Stopwords are **common words** (e.g., *"the"*, *"is"*, *"and"*) that **do not carry significant meaning** and are often removed in text preprocessing for **Natural Language Processing (NLP)** tasks.

### Why Remove Stopwords?
- They appear frequently but contribute **little to meaning**.
- Removing them helps **reduce text size** and **improve model performance** in tasks like search, classification, and sentiment analysis.

### Example of Stopwords:
- **English:** *"the", "is", "in", "and", "a", "to", "of"*
- **Spanish:** *"el", "la", "y", "de", "en"*
- Different languages have different sets of stopwords.

In [None]:
from nltk.corpus import stopwords
nltk.download('stopwords')
stop_words = set(stopwords.words("english"))

In [None]:
# Import necessary libraries
import nltk
from nltk.tokenize import word_tokenize

# Function to remove stopwords
def remove_stopwords(doc):

# Apply stopword removal to each document
cleaned_documents = [remove_stopwords(doc) for doc in clean_documents]

In [None]:
# Stem documents
split_documents = [x.split(" ") for x in cleaned_documents]
stemmed_documents = [" ".join([stemmer.stem(word) for word in doc]) for doc in split_documents]

# Show the cleaned documents
for i, doc in enumerate(stemmed_documents):
    print(f"Document {i+1}: {doc}")

In [None]:
# Create a TfidfVectorizer object
vectorizer = TfidfVectorizer()

# Fit and transform the documents
tfidf_matrix = vectorizer.fit_transform(stemmed_documents)

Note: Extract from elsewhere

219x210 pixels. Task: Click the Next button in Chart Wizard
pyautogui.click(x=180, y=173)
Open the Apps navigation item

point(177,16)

# Get the feature names (words)
feature_names = vectorizer.get_feature_names_out()

# Convert the result to a dense array (optional, but easier to read)
dense_matrix = tfidf_matrix.todense()

# Print the TF-IDF matrix with corresponding words
df = pd.DataFrame(dense_matrix, index=[f"doc{x+1}" for x in range(len(stemmed_documents))], columns=feature_names)

print("\nTF-IDF DataFrame:")
df.round(3)

#### Cosine Similarity

**Cosine Similarity** measures the similarity between two vectors (words or text documents) by calculating the cosine of the angle between their vector representations. It is commonly used in NLP for comparing document or word similarity.

In [None]:
from sklearn.metrics.pairwise import cosine_similarity

word1 = "carbonara"
word2 = "pasta"

word_index1 = vectorizer.vocabulary_.get(word1)
word_index2 = vectorizer.vocabulary_.get(word2)

if word_index1 is not None and word_index2 is not None:
    # Get the TF-IDF vector for the two words
    word_tfidf_vector1 = tfidf_matrix[:, word_index1].toarray().reshape(1, -1)  # Reshaping to make it a 2D array (1xN)
    word_tfidf_vector2 = tfidf_matrix[:, word_index2].toarray().reshape(1, -1)  # Reshaping to make it a 2D array (1xN)

    # Calculate cosine similarity
    cosine_sim_words = cosine_similarity(word_tfidf_vector1, word_tfidf_vector2)

    print(f"Cosine similarity between the word '{word1}' and the word '{word2}': {cosine_sim_words}'")
else:
    print(f"The words are not in the TF-IDF vocabulary.")

## Questions

1. what are the two most similar documents in the list? why do you think that is?
2. add a new document to the list such that:
    - the score of the stem 'egg' in the new document is higher than it is in all other documents;
    - cosine similarity between words 'carbonara' and 'pasta' drops below 1.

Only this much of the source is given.